The clearest signal yet that major change is coming to the Toronto Raptors arrived by way of an email announcing the departure of Bryan Colangelo.
There have been significant developments since Masai Ujiri took over the reins of the basketball operation from Colangelo on June 4th, with Colangelo in theory comforted with the title of president of team and business operations and the promise that his basketball acumen would be valued around the Air Canada Centre, even if it wasn’t the first and last word it was before.

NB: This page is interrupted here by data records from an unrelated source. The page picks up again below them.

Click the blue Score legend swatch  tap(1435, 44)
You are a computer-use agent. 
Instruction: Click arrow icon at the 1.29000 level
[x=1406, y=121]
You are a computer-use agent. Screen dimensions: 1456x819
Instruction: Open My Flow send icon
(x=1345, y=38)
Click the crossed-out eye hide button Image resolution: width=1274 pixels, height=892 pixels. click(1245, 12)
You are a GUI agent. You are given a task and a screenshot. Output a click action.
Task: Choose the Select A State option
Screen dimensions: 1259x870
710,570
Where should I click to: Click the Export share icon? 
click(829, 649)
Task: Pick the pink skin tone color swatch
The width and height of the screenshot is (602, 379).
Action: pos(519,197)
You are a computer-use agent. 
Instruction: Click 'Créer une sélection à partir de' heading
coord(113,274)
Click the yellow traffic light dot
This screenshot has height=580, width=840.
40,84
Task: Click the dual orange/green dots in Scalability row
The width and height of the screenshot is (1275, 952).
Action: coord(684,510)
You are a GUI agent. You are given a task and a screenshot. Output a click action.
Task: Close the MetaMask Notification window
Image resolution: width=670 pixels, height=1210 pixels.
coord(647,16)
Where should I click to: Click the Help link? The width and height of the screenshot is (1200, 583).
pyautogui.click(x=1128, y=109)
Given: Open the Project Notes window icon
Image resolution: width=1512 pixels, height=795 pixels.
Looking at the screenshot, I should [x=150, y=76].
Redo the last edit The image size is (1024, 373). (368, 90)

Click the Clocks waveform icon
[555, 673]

A month into a job he never really wanted, Colangelo realized he was not going to have a major role to play, and furthermore, the team was going to take a hard left turn from the path he had them on. Faced with being a bit player — as his handiwork was being undone all around him — he took a deep breath and said, basically, “I’m out.”
He was classy about it:
“He handled this with grace,” MLSE president and chief executive officer Tim Leiweke told Sportsnet. “I appreciate what he’s done for the club and I know this wasn’t easy for him.”
What wasn’t easy was recognizing that the organization he built was being transformed in spite of him; like one of those fancy, modern condominiums that spring up around a historic building.
In his first month on the job, Ujiri, the former Denver Nuggets executive, has hardly sat still but he’s yet to fully telegraph what the Raptors are going to look like on his watch.
Still, the bones of a new basketball management staff are in place, with Ujiri building his own lean team that he can rely on as he tries to turn the Raptors from one of the NBA’s weakerthans into a robust operation that can win championships, the club’s very public and unequivocal mandate under Leiweke.
Ujiri has fired long-time scouts and dismissed fan favourites in Alvin Williams. He’s thrown his weight behind Dwane Casey as head coach and has been burrowed into his phone the past 48 hours trying to get the Raptors a draft pick they can use Thursday night.
And he’s done it all with minimal input from Colangelo, according to sources.
But exactly which direction the team might be headed in has been closely held. Was he blowing it up? Was he going to try and stay the course and see if a few tweaks could get the Colangelo-assembled core into the post-season for the first time in five years?
Until now there had been little indication one way or the other from Ujiri, and there still hasn’t been, at least directly.
But the email sent out by the Raptors announcing that “Bryan Colangelo, president of team and business operations, has stepped down from his position and will become a consultant for the team and Maple Leaf Sports & Entertainment moving forward” spoke loudly and clearly.
Change is coming.
From the outside looking in, firing Colangelo as the general manager of the Toronto Raptors by having him assume a newly-created executive position without basketball authority looked like a hastily arranged compromise.
The former general manager had been the biggest star the franchise had ever had, with the exception of Vince Carter and perhaps Chris Bosh. He was an NBA name brand that actually wanted to be in Toronto. Keeping him kept everyone happy. For Colangelo it was a chance to save some face; keep his fingers on the pulse and not have to uproot his family.
Maybe he wouldn’t be given the authority to sign and trade any more, but surely if he wanted to be kept around something could be found for him to do? He could build a practice facility, right? He could keep consulting with Canada Basketball, right? He could make a few calls for Masai here and there, couldn’t he?
It was an idea that looked strange from the outset.
“It’s a unique situation for me to be in, not an ideal situation, but I’m going to embrace it and make the most of it,” Colangelo said last month when he was relieved of his basketball decision-making powers.
In practice it didn’t work.
Colangelo had an office at the ACC and came to work like always. He talked with Ujiri most mornings, including Wednesday morning. The two remain friendly.
But then the business of building a new basketball operation would get going at full speed and Colangelo would be left at the dock.
He wasn’t intentionally left out of the decision-making process, it’s just that how could Ujiri realistically consult him on who he should hire to replace the guys Colangelo had in place in the front office?
And that’s just the start of it.
From the beginning perhaps the main reason Colangelo was eased out of his basketball specific role was because Leiweke and by extension Ujiri fundamentally disagreed with him on one issue: Colangelo was convinced the core he’d assembled — a 34-win team five years removed from the playoffs that will be over the NBA luxury tax threshold and without a pick in Thursday night’s draft — was only a few additions away from being a playoff team and ultimately a contender in the Eastern Conference.
Leiweke and Ujiri looked at an organization that lacked point-guard depth and had $33-million-a-year worth of small forwards and shooting guards who couldn’t shoot and still owed $20 million to Andrea Bargnani and vehemently disagreed.
When it became apparent that the status quo — the one presided over by him over the past seven years — was due for a major shakeup, Colangelo chose to step down rather than stand idly by as his decisions were picked apart and discarded one by one.
He couldn’t help but take it personally with each move perceived as a referendum on where he had steered the team.
That he couldn’t stay around is all the proof required that the Raptors are heading for a period of massive change, undoing much of what he had attempted to build.